▶ TO DO
Render the listing below as a JSON list of strings, with each line as its own string and blank lines omitted.
==================================================
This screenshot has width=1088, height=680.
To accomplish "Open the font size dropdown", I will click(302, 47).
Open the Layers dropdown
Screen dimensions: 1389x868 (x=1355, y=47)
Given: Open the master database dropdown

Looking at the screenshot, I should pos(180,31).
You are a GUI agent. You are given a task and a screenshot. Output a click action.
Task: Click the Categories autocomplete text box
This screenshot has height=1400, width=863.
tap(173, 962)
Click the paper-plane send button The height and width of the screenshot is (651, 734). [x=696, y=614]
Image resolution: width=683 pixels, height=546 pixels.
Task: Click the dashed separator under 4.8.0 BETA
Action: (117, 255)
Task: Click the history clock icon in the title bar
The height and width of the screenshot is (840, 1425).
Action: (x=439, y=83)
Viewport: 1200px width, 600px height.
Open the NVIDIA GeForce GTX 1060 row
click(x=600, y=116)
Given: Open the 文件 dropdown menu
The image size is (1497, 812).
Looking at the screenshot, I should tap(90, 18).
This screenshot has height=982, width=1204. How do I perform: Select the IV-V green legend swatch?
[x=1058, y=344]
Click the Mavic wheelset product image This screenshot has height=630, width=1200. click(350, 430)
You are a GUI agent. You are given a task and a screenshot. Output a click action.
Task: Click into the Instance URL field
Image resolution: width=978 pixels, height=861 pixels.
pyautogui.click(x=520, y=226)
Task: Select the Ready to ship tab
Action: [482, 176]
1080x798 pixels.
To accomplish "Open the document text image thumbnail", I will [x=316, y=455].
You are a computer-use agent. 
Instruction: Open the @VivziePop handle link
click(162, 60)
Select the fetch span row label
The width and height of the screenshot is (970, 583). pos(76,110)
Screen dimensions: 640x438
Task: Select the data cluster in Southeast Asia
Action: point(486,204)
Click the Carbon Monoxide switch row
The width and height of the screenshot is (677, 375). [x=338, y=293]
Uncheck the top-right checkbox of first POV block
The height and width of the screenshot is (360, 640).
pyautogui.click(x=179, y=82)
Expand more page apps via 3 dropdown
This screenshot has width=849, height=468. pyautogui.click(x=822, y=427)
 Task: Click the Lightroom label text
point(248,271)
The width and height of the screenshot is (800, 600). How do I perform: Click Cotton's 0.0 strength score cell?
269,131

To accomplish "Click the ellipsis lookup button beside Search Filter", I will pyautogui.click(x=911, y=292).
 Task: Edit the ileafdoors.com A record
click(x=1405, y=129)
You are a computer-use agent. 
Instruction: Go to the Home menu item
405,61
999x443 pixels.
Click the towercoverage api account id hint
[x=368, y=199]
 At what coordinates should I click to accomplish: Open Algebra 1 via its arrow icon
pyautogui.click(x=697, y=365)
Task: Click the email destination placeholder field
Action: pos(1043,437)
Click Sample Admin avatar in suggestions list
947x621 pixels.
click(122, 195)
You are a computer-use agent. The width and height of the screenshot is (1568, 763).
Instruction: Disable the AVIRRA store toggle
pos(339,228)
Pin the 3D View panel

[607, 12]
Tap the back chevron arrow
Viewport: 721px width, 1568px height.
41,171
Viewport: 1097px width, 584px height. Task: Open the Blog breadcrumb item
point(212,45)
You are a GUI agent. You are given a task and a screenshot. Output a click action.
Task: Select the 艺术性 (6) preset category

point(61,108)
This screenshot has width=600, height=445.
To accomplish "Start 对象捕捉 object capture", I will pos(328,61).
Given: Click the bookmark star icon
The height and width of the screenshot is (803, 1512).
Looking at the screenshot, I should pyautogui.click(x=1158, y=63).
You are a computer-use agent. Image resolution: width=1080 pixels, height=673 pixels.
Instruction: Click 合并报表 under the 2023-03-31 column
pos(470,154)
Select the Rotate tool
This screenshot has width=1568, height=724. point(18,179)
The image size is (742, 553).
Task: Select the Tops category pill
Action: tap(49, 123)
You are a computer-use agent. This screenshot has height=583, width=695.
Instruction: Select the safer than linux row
==================================================
▶ EXERCISE RESPONSE
[
  "This screenshot has width=1088, height=680.",
  "To accomplish \"Open the font size dropdown\", I will click(302, 47).",
  "Open the Layers dropdown",
  "Screen dimensions: 1389x868 (x=1355, y=47)",
  "Given: Open the master database dropdown",
  "Looking at the screenshot, I should pos(180,31).",
  "You are a GUI agent. You are given a task and a screenshot. Output a click action.",
  "Task: Click the Categories autocomplete text box",
  "This screenshot has height=1400, width=863.",
  "tap(173, 962)",
  "Click the paper-plane send button The height and width of the screenshot is (651, 734). [x=696, y=614]",
  "Image resolution: width=683 pixels, height=546 pixels.",
  "Task: Click the dashed separator under 4.8.0 BETA",
  "Action: (117, 255)",
  "Task: Click the history clock icon in the title bar",
  "The height and width of the screenshot is (840, 1425).",
  "Action: (x=439, y=83)",
  "Viewport: 1200px width, 600px height.",
  "Open the NVIDIA GeForce GTX 1060 row",
  "click(x=600, y=116)",
  "Given: Open the 文件 dropdown menu",
  "The image size is (1497, 812).",
  "Looking at the screenshot, I should tap(90, 18).",
  "This screenshot has height=982, width=1204. How do I perform: Select the IV-V green legend swatch?",
  "[x=1058, y=344]",
  "Click the Mavic wheelset product image This screenshot has height=630, width=1200. click(350, 430)",
  "You are a GUI agent. You are given a task and a screenshot. Output a click action.",
  "Task: Click into the Instance URL field",
  "Image resolution: width=978 pixels, height=861 pixels.",
  "pyautogui.click(x=520, y=226)",
  "Task: Select the Ready to ship tab",
  "Action: [482, 176]",
  "1080x798 pixels.",
  "To accomplish \"Open the document text image thumbnail\", I will [x=316, y=455].",
  "You are a computer-use agent. ",
  "Instruction: Open the @VivziePop handle link",
  "click(162, 60)",
  "Select the fetch span row label",
  "The width and height of the screenshot is (970, 583). pos(76,110)",
  "Screen dimensions: 640x438",
  "Task: Select the data cluster in Southeast Asia",
  "Action: point(486,204)",
  "Click the Carbon Monoxide switch row",
  "The width and height of the screenshot is (677, 375). [x=338, y=293]",
  "Uncheck the top-right checkbox of first POV block",
  "The height and width of the screenshot is (360, 640).",
  "pyautogui.click(x=179, y=82)",
  "Expand more page apps via 3 dropdown",
  "This screenshot has width=849, height=468. pyautogui.click(x=822, y=427)",
  " Task: Click the Lightroom label text",
  "point(248,271)",
  "The width and height of the screenshot is (800, 600). How do I perform: Click Cotton's 0.0 strength score cell?",
  "269,131",
  "To accomplish \"Click the ellipsis lookup button beside Search Filter\", I will pyautogui.click(x=911, y=292).",
  " Task: Edit the ileafdoors.com A record",
  "click(x=1405, y=129)",
  "You are a computer-use agent. ",
  "Instruction: Go to the Home menu item",
  "405,61",
  "999x443 pixels.",
  "Click the towercoverage api account id hint",
  "[x=368, y=199]",
  " At what coordinates should I click to accomplish: Open Algebra 1 via its arrow icon",
  "pyautogui.click(x=697, y=365)",
  "Task: Click the email destination placeholder field",
  "Action: pos(1043,437)",
  "Click Sample Admin avatar in suggestions list",
  "947x621 pixels.",
  "click(122, 195)",
  "You are a computer-use agent. The width and height of the screenshot is (1568, 763).",
  "Instruction: Disable the AVIRRA store toggle",
  "pos(339,228)",
  "Pin the 3D View panel",
  "[607, 12]",
  "Tap the back chevron arrow",
  "Viewport: 721px width, 1568px height.",
  "41,171",
  "Viewport: 1097px width, 584px height. Task: Open the Blog breadcrumb item",
  "point(212,45)",
  "You are a GUI agent. You are given a task and a screenshot. Output a click action.",
  "Task: Select the 艺术性 (6) preset category",
  "point(61,108)",
  "This screenshot has width=600, height=445.",
  "To accomplish \"Start 对象捕捉 object capture\", I will pos(328,61).",
  "Given: Click the bookmark star icon",
  "The height and width of the screenshot is (803, 1512).",
  "Looking at the screenshot, I should pyautogui.click(x=1158, y=63).",
  "You are a computer-use agent. Image resolution: width=1080 pixels, height=673 pixels.",
  "Instruction: Click 合并报表 under the 2023-03-31 column",
  "pos(470,154)",
  "Select the Rotate tool",
  "This screenshot has width=1568, height=724. point(18,179)",
  "The image size is (742, 553).",
  "Task: Select the Tops category pill",
  "Action: tap(49, 123)",
  "You are a computer-use agent. This screenshot has height=583, width=695.",
  "Instruction: Select the safer than linux row"
]